Go either for the 50mm f1.2 or for the 85mm f1.2. There is no need to start with the f1.4, if the 50mm L is within your budget. Your choice should depend on your preferred focal length. The 85mm L is a better lens for sure, but as an example I tend to shoot at 50mm far more often than on 85mm.
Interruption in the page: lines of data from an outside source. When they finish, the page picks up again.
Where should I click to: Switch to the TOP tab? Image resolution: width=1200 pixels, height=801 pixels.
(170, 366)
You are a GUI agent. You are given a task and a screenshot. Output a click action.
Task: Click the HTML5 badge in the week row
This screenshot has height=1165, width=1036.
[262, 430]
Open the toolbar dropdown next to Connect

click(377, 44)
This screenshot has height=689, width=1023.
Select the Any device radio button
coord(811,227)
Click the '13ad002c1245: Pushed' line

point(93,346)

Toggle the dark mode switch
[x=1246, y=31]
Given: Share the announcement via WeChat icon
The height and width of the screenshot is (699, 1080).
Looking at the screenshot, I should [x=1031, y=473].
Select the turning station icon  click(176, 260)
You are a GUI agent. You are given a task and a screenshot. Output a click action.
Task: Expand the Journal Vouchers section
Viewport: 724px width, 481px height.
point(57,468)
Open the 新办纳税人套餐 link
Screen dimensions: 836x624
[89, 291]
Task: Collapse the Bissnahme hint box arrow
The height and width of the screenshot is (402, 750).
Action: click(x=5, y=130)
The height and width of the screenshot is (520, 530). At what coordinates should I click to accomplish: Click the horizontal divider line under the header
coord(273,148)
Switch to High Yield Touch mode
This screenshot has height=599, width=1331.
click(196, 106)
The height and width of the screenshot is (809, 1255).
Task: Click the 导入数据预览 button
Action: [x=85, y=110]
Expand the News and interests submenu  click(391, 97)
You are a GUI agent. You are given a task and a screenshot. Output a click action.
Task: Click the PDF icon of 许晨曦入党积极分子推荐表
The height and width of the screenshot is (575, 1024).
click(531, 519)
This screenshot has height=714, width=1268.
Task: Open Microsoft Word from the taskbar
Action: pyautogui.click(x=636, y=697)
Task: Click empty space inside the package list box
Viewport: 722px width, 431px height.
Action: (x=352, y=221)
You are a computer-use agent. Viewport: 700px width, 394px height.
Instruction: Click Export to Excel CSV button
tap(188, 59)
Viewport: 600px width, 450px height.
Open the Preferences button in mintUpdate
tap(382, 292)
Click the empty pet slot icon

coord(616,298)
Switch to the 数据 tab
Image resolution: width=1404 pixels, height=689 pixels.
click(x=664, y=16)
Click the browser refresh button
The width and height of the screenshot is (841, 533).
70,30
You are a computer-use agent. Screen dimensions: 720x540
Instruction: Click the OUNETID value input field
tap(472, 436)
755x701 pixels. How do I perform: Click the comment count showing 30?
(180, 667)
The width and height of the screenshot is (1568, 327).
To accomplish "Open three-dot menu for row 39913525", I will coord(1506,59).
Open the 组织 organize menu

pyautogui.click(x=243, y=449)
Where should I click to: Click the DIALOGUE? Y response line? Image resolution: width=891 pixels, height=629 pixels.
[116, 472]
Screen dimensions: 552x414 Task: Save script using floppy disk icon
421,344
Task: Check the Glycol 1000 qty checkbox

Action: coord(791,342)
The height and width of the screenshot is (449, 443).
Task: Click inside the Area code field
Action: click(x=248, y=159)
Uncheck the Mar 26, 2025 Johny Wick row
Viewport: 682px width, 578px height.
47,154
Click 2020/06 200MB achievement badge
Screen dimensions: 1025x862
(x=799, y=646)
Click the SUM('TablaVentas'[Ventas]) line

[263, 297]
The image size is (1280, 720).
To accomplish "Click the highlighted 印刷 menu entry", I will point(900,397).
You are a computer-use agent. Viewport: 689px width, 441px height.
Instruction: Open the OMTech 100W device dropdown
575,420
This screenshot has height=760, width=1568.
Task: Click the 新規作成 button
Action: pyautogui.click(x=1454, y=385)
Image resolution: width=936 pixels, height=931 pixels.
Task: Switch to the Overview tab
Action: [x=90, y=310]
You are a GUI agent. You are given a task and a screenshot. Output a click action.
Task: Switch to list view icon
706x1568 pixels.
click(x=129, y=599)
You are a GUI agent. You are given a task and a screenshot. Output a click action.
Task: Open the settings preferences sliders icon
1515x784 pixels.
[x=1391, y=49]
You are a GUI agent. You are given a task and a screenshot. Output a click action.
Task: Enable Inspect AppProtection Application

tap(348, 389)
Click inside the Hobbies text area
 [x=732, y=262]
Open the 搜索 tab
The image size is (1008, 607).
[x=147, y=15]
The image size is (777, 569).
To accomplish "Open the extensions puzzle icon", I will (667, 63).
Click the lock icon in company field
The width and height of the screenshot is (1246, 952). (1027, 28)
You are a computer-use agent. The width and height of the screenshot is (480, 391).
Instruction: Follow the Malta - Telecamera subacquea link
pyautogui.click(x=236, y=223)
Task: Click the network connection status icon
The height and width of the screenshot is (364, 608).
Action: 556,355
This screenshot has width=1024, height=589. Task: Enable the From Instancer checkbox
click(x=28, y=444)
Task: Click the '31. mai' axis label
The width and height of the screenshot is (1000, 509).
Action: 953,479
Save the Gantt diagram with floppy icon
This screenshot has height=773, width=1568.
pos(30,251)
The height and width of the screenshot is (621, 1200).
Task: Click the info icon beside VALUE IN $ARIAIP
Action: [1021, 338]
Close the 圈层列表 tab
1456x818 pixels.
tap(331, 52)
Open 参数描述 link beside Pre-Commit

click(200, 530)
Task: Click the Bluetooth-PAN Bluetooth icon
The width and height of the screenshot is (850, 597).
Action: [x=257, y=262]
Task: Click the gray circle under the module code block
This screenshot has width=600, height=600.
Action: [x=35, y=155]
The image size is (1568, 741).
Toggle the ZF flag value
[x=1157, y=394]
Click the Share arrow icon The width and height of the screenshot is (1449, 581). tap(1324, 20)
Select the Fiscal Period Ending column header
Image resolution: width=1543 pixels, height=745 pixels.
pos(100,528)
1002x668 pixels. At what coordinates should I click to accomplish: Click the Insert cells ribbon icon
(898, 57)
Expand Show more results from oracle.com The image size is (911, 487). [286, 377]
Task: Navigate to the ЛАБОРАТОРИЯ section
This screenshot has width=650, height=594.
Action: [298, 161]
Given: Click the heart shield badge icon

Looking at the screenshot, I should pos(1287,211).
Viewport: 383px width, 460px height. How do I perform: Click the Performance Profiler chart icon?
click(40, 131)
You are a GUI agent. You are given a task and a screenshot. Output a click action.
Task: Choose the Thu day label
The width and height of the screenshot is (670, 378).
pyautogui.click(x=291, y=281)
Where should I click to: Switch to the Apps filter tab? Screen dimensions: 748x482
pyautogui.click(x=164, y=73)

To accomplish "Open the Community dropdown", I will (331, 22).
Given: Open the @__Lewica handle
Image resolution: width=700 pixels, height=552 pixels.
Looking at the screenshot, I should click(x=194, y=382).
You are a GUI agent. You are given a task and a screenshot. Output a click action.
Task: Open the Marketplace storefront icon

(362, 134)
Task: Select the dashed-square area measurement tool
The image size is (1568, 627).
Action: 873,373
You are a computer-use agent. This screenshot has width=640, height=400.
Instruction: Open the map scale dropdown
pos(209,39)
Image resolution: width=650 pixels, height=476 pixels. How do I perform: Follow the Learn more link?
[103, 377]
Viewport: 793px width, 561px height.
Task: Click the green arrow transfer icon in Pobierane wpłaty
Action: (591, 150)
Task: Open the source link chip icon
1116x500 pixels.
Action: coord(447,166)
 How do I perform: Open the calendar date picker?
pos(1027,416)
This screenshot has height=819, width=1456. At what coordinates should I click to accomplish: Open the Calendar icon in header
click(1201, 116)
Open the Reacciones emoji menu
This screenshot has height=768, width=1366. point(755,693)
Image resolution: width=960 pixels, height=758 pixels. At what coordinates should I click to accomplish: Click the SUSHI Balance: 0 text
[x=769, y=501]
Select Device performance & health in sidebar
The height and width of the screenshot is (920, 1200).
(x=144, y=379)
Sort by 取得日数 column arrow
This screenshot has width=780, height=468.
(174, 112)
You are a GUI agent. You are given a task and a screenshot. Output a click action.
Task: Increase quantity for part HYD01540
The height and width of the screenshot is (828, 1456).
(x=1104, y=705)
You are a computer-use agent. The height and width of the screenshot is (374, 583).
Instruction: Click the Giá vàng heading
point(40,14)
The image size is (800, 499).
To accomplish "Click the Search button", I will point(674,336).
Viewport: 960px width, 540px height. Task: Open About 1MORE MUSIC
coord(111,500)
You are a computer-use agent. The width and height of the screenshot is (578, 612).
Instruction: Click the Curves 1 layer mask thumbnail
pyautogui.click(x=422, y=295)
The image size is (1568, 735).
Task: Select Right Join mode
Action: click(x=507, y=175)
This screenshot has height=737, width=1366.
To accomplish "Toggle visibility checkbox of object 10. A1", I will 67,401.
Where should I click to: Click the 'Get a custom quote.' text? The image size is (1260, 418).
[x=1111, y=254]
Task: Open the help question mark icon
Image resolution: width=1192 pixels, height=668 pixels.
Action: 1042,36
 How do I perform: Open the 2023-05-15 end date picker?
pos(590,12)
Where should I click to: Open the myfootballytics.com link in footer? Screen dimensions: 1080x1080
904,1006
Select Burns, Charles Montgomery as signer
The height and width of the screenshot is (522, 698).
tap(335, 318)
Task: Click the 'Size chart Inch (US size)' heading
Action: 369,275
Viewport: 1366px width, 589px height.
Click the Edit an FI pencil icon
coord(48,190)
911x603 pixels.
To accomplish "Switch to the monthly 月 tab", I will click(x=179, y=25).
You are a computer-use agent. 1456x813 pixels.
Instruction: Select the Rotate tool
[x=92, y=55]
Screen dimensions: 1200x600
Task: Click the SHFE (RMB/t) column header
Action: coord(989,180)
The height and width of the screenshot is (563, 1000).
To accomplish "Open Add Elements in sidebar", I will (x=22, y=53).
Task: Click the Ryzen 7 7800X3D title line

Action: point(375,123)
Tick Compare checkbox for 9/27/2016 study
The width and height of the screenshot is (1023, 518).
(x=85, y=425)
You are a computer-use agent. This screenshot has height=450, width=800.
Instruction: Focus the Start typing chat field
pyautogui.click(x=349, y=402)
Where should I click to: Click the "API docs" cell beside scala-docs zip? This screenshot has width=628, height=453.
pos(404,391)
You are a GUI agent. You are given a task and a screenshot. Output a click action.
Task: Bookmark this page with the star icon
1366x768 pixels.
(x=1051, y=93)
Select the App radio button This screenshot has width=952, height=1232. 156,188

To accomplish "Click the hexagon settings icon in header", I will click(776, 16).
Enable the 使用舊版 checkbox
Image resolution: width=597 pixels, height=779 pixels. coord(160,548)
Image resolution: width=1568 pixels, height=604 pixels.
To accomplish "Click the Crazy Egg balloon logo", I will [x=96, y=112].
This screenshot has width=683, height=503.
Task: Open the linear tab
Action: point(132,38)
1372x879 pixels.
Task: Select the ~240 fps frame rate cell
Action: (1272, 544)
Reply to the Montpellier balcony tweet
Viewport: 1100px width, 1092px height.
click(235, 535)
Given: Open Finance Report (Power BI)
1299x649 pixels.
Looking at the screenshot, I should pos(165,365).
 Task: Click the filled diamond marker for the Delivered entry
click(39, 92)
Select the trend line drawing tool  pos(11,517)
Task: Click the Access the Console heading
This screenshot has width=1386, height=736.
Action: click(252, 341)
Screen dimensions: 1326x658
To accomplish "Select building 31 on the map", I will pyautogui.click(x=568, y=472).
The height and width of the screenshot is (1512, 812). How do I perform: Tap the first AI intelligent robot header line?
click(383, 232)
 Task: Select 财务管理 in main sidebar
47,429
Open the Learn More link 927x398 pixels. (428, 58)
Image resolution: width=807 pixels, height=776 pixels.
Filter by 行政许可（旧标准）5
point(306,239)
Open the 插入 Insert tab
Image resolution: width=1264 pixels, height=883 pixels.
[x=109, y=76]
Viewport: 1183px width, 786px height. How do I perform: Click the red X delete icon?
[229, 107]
Adding the 24-105 zoom is a great choice. That it is f4 and not f2.8 is not a big issue with a 5D Mark III, especially since you have the fast prime for wide aperture shots.


----------



## chas1113 (Feb 12, 2013)

The EF 50mm f/1.4 is a much-maligned lens. It's really not as bad as everyone says. I've had it for years and it's never broken in my hand, focuses fairly fast with no shifts and has relatively good geometry. What most people mistake for soft focus wide open is really a lack of contrast. In a light tent with proper lighting setup, that shouldn't be a problem. For the money you'd be shelling out for the 50mm 1.2 L, you could get the EF 50mm 1.4, the EF 85mm 1.8 AND the EF 100mm 2.8 L (a stellar lens!). I would think that would put you in product shot heaven.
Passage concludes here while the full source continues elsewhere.